King Zhuangxiang of Qin (281–247 BC), personal names Yiren and Zichu, was a ruler of the Qin state during the third century BC in the Warring States period of ancient China.[1] Life[edit] Yiren was born to Lord Anguo, the second son and heir apparent of King Zhaoxiang, and Lord Anguo's concubine Lady Xia. He was chosen to serve as a political hostage in the Kingdom of Zhao. In Handan (the capital of Zhao) he met a merchant, Lü Buwei, who saw Yiren as extraordinary and detected in him the potential to become the king of Qin in the future. Lü Buwei treated Yiren well and presented his concubine Lady Zhao to Yiren. Lady Zhao later bore Yiren a son, Ying Zheng. In the meantime, through rewards and machinations, Lü Buwei helped Yiren return to Qin. He also successfully conditioned Lord Anguo's primary spouse, the childless Lady Huayang, to adopt Yiren as her own son, thereby making Yiren become Lord Anguo's legitimate heir apparent. As Lady Huayang was a native of the Chu state, she renamed Yiren to "Zichu" (lit. "son of Chu"). Upon the death of King Zhaoxiang in 251 BC, Lord Anguo ascended the throne and became historically known as "King Xiaowen", but he died in the following year just three days after his coronation. Zichu succeeded his father as the king of Qin and became historically known as "King Zhuangxiang of Qin". He named Lü Buwei as his chancellor, Lady Zhao as his queen consort, and Ying Zheng as his crown prince. King Zhuangxiang died in 247 after reigning for three years.

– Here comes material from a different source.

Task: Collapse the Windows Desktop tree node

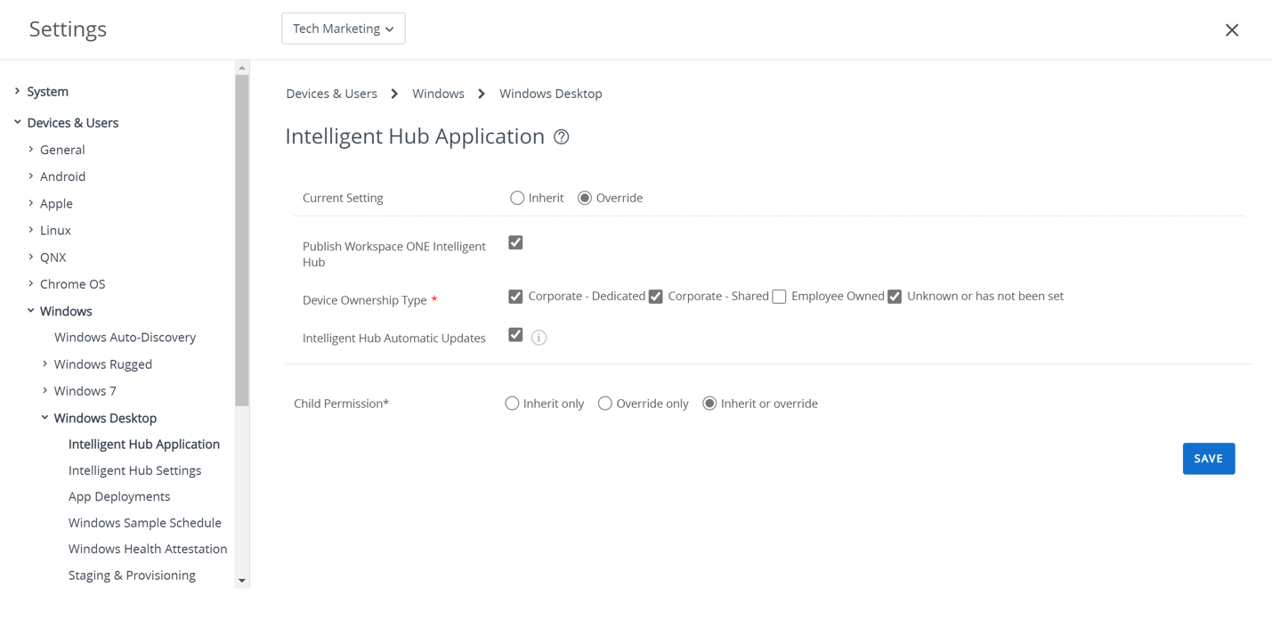Action: coord(45,417)
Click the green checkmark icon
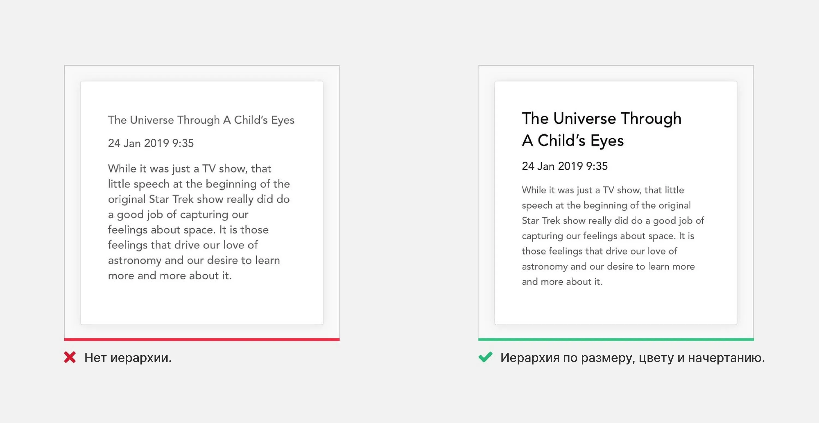The image size is (819, 423). pyautogui.click(x=485, y=357)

Ying Zheng succeeded him and eventually unified China through a series of wars beside the other six major states, established the Qin Dynasty in 221 BC, and became historically known as "Qin Shi Huang" (First Emperor of Qin). References[edit]

^ ‘‘Records of the Grand Historian: Qin Dynasty (English translation). (1996). Ssu-Ma, Ch'ien. Sima, Qian. Burton Watson as translator. Edition: 3, reissue, revised. Columbia. University Press. ISBN 0231081693, 9780231081696. pg 35. pg 59.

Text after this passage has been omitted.